The problem of pipeline tappings gives rise to frequent oil and petroleum products spills.

By now, Transneft has achieved a milestone in its development. “The major oil trunk pipelines have already been built,” Igor Demin said.

ESPO-1 is expected to be extended to 80 MTPA and ESPO-2 is to be extended to 50 MTPA by 2020, which will enable domestic companies to drastically boost exports into Asia and the Pacific. The Company’s further prospects are related to development of a petroleum products pipeline network, to the Yug and Sever Projects in the most immediate future.

By 2020, the Company plans to bring the volume of light petroleum products transportation to 56 MTPA. This year’s implementation of phase 2 of the Sever Project envisages export of light petroleum products from Russian refineries via ports of the Baltic Sea in the volume of up to 25 MTPA. Completion of the Yug Project will enable to export similar goods via the port of Novorossiysk in the volume of up to 11 MTPA by 2025. Its existing throughput capacity stands at 6 MTPA. Moreover, this year the Company has planned to revamp the trunk pipeline system in Moscow Region to boost volumes of petroleum products transportation.

By 2020, the Company plans to bring the volume of light petroleum products transportation to 56 MTPA.

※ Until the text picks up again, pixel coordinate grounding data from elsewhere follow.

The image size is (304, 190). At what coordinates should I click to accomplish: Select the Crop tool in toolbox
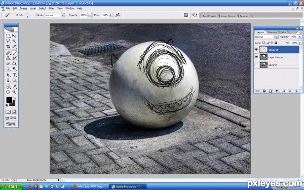tap(8, 46)
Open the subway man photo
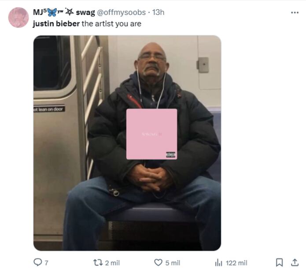The image size is (306, 273). [127, 143]
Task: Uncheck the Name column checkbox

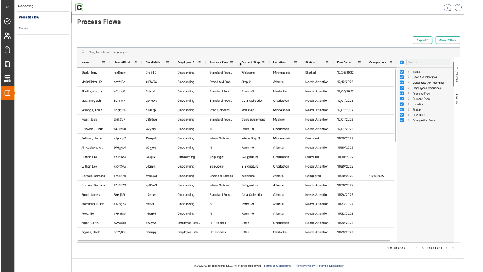Action: pos(402,72)
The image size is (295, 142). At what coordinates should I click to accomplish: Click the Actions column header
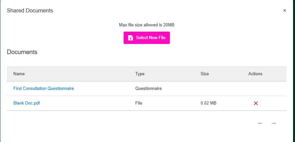(x=255, y=74)
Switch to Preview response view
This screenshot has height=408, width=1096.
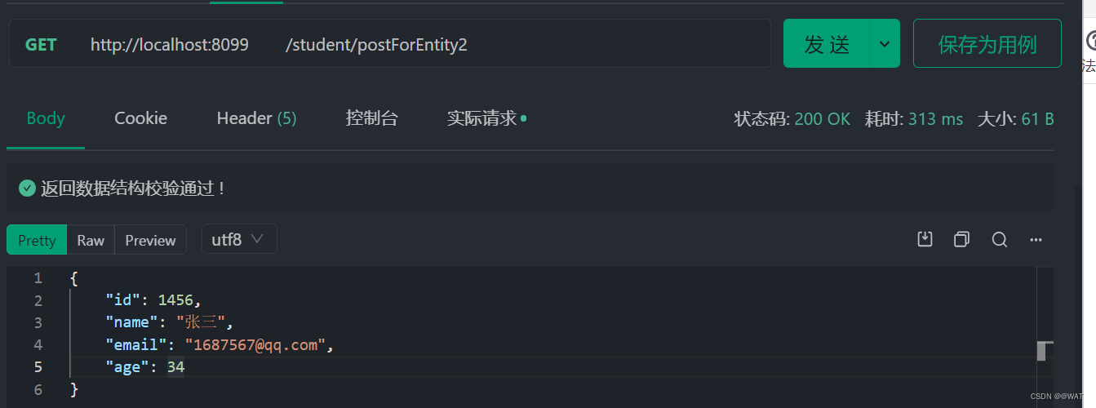150,240
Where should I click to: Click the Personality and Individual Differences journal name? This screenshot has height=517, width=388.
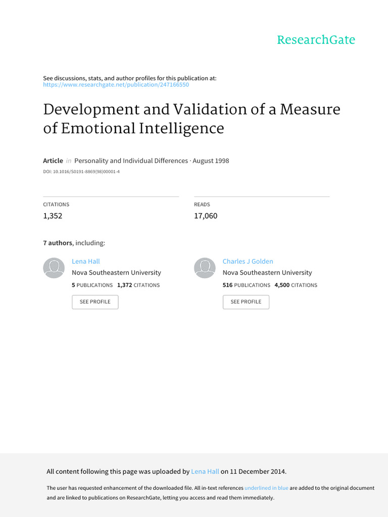[x=131, y=161]
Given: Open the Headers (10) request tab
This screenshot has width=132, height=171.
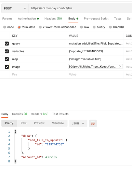Looking at the screenshot, I should 53,18.
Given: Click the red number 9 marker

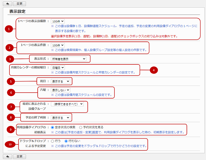Looking at the screenshot, I should (11, 130).

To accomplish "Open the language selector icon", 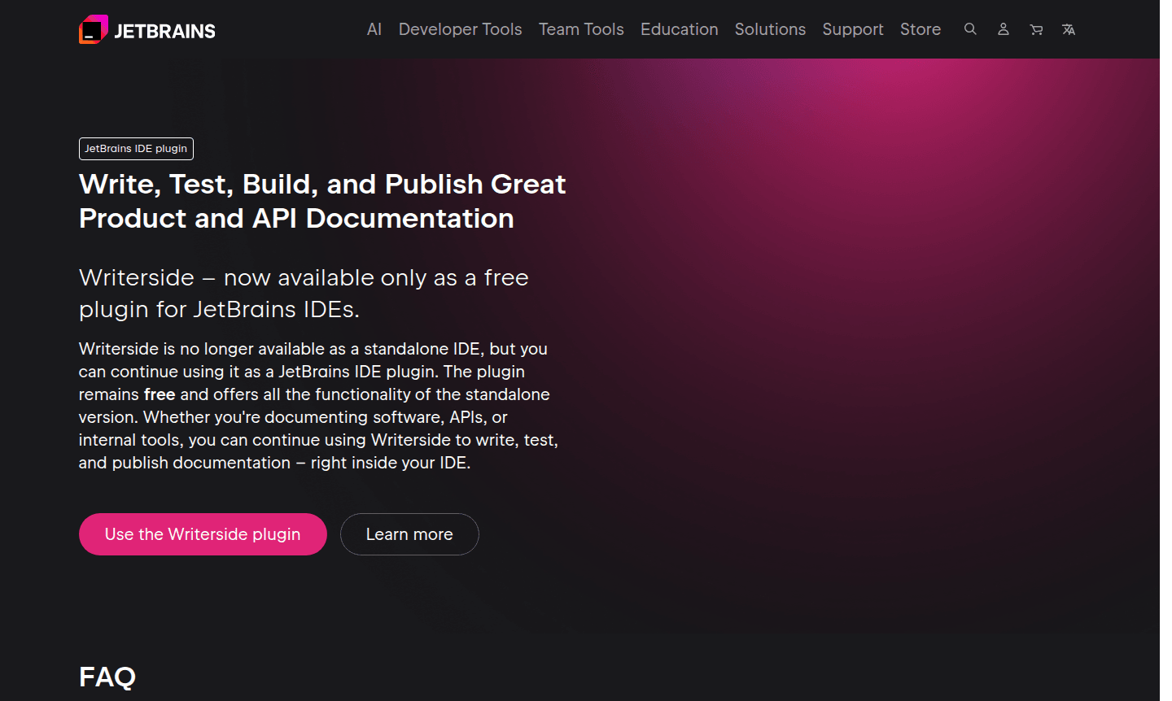I will point(1069,29).
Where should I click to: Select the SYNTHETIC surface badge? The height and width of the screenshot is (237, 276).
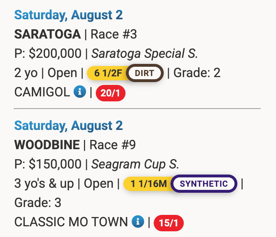[204, 184]
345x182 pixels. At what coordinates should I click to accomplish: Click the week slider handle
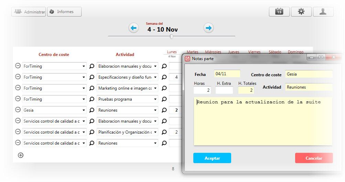(171, 36)
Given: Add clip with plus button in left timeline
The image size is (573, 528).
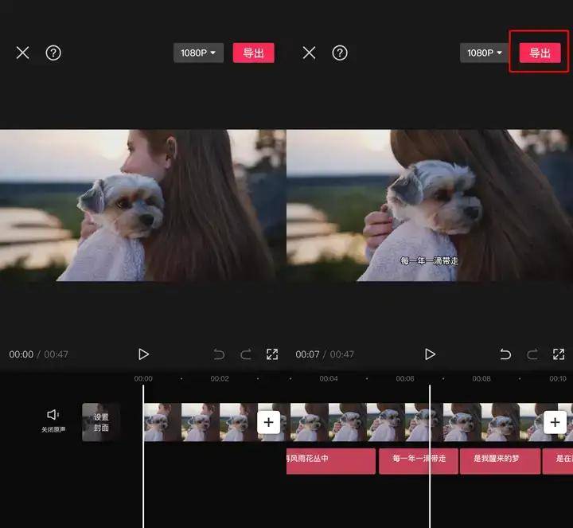Looking at the screenshot, I should click(x=269, y=422).
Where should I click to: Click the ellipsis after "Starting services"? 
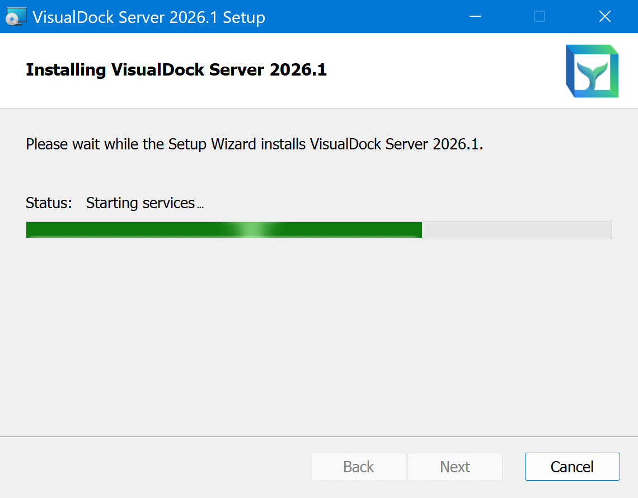[200, 206]
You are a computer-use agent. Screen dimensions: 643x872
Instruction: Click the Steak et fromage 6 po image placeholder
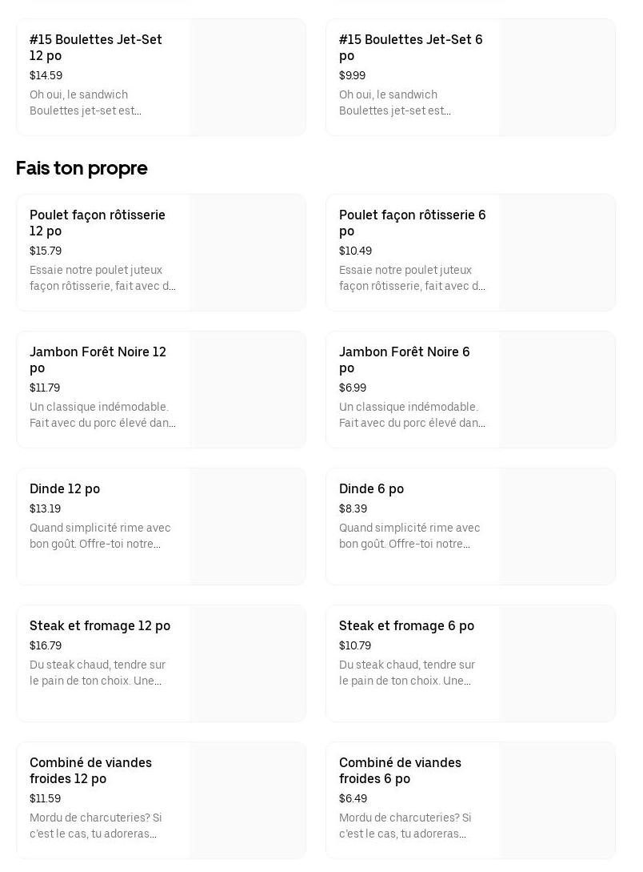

It is noteworthy that in spite of all the above problems, costs, losses and troubles, Transneft remains a most successful and efficient Russian company. The amount of dividends it pays to the shareholders is just another proof of that. It should be noted that Transneft is among the industry leaders by import substitution: 93% of equipment currently operated by the Company is manufactured in Russia. Quite possible, achieving this result was easier for Transneft than for companies producing oil, the latter having more complicated process needs, especially in the field of geological surveys and exploration and extraction of hard-to-recover oil reserves, but the fact remains. Likewise, indicative is the fact that despite the mediocre external conditions on the oil market the Company has implemented the majority of outlined projects and plans to complete the rest in the near future. Transneft’s disputes and tensions with oil producers are unlikely to vanish in the years to come, but the art of compromising is among the virtues of the business; the Company’s management has proved to be quite skilful at it. At least skilful enough for Transneft to remain a leader of Russian economy.